His order was -x² + 2x + 4
Yes, the result is exactly the same when you square x²- 2x- 4 and compare with the square of 4 - x²+ 2x and the square of -x² + 2x + 4. This is also true if you change the signs of 4 - x before squaring.
For many purposes, you can switch the signs of the coefficients as long as you switch all of them. You can solve for x, for example after switching all of the signs. You will get the same answer when you square the polynomials after switching the signs:
(-x² +2x +4)² is x⁴ - 4x³ - 4x² + 16x + 16
(x²- 2x- 4)² is x⁴ - 4x³ - 4x² + 16x + 16
likewise (4 - x)² = (x - 4)² = x² - 8x + 16
But when finding integrals, you should keep the signs the way they were.
∫ (-x² + 2x + 4) dx
= ∫ -x² dx + ∫ 2x dx + ∫ 4 dx
= - ⅓ x³ + x² + 4x
If you evaluate the integral between 0 and 4, the result is -64/3 + 32 = 32/3
∫ (x² - 2x - 4) dx
= ∫ x² dx - ∫ 2x dx - ∫ 4 dx
= ⅓ x³ - x² - 4x
If you evaluate the integral between 0 and 4, the result is 64/3 - 32= -32/3, the exact opposite of the correct answer.
Also, make sure you do not try to graph after switching the signs: the shape will be flipped.(4 votes)
- when subtracting the 4-x^2+2x..... shouldn't it be 4-(x^2+2x) and the negative sign is distributed? Can you please explain this- thank you!(2 votes)
- No because when you remove the negative from (-x^2) and (2x), you would get (x^2) and (-2x), so you would get 4-x^2+2x=4-(x^2-2x).
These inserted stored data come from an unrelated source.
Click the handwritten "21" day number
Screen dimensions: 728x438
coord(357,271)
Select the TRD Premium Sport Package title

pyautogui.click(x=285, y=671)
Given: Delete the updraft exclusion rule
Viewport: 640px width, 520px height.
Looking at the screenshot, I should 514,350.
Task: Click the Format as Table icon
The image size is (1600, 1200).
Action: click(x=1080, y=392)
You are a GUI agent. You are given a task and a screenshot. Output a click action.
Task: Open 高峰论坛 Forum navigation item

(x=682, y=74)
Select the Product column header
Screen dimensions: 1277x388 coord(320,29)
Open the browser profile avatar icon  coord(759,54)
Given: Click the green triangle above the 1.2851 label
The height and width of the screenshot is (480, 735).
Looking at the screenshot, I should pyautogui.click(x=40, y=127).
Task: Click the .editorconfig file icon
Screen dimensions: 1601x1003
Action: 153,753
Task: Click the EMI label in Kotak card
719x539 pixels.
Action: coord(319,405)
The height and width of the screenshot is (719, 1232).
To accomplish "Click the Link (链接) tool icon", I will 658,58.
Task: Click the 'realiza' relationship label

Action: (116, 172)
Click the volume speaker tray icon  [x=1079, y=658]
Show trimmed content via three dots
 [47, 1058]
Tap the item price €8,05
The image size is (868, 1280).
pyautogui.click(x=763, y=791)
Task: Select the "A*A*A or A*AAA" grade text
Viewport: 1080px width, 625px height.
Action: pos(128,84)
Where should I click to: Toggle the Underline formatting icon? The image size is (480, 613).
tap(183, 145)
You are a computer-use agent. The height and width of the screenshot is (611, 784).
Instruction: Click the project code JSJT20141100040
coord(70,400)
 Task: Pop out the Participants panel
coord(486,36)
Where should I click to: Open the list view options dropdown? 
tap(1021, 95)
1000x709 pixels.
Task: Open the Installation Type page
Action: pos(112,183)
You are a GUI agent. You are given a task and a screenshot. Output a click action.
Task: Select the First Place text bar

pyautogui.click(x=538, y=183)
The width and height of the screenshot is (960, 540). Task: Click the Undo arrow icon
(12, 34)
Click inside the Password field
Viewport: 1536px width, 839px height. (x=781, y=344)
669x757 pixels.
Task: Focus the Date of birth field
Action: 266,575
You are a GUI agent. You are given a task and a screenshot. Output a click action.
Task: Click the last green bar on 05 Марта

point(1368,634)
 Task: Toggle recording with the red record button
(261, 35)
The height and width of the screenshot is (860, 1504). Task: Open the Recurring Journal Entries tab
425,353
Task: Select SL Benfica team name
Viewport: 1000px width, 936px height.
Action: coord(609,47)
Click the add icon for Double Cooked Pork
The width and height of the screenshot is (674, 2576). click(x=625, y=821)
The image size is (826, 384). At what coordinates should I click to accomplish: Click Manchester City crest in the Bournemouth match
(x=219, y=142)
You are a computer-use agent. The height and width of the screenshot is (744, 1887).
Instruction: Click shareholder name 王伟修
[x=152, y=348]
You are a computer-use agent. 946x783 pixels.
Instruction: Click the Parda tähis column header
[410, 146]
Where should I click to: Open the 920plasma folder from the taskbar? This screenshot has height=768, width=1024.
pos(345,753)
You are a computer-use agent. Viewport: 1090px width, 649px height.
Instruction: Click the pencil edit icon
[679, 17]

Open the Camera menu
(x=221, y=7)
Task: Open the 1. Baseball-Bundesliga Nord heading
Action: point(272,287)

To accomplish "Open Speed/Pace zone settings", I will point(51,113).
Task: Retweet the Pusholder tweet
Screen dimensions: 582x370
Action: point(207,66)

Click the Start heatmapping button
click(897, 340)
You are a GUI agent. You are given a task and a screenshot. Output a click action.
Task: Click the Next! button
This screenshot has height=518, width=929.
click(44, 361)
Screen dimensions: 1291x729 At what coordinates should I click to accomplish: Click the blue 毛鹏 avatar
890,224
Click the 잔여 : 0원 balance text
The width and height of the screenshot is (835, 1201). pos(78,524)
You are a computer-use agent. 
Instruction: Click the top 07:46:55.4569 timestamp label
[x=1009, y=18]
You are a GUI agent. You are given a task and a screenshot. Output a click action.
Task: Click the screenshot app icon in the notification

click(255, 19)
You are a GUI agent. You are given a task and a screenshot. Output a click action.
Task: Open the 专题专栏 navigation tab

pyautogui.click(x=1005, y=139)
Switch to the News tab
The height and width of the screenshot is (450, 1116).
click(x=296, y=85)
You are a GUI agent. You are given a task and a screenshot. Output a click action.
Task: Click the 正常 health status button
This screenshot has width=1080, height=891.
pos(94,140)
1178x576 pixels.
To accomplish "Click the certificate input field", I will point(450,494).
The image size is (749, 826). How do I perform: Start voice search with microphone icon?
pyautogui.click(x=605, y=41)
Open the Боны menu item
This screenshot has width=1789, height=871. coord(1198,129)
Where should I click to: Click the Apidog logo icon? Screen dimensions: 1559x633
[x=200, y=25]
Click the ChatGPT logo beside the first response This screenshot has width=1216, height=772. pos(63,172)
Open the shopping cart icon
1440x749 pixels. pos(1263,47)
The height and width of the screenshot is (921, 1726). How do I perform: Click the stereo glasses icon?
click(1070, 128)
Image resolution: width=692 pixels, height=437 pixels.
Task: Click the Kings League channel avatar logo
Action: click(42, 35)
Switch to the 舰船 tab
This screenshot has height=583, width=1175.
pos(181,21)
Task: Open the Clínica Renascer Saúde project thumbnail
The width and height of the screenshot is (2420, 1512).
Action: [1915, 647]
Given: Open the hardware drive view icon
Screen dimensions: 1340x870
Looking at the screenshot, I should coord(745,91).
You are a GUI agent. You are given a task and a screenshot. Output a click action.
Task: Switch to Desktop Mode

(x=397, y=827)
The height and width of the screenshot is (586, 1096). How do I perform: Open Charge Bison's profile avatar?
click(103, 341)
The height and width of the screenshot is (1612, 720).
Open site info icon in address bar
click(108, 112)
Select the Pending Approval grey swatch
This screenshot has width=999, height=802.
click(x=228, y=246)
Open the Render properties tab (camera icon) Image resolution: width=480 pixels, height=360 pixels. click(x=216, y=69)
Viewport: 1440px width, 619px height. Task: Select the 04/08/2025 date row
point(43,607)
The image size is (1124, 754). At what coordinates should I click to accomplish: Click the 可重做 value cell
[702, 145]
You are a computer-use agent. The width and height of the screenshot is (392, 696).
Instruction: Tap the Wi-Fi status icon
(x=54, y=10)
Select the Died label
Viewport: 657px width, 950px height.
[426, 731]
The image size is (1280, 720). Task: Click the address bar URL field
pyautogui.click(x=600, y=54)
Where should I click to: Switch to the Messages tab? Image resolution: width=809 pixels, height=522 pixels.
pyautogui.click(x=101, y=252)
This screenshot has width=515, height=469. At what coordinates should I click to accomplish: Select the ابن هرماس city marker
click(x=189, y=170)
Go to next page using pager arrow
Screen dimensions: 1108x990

You are distributing the negative sign to both values in the now separated polynomial by making the second value negative.(1 vote)
- What is being done when substracting the function from 4 isn't basically working with the figure on the y=0 axis? Please correct me if wrong, thank you.(1 vote)
- For the most part, just ignore the x-axis. The act of subtracting either function from 4 gives you the actual magnitude of the radius for both the inner and outer circle.
Take y = x for example as the radius of the inner circle. At x = 1, the y value is 1. The axis of rotation is y = 4 so the y-value is 4. The radius of the inner circle is the difference between these two values all the way around. 4 - 1 = 3 at that value. At x = 2, the y-value of the function is 2 and so the radius is 4 - 2 = 2.
The same thing applies to y = x^2 - 2x. Subtracting the value of this function from 4 gives you the magnitude of the radius of the outer circle. At x = 1, the y-value is -1. Since we don't care about negative values in this application because we want positive (real) volume of solids, subtracting from 4 gives us the magnitude of this distance. So 4 - -1 = 5. It's a distance of 4 from y = 4 to y = 0 plus the additional distance from y = 0 to y = -1. That total distance gives us a radius of 5.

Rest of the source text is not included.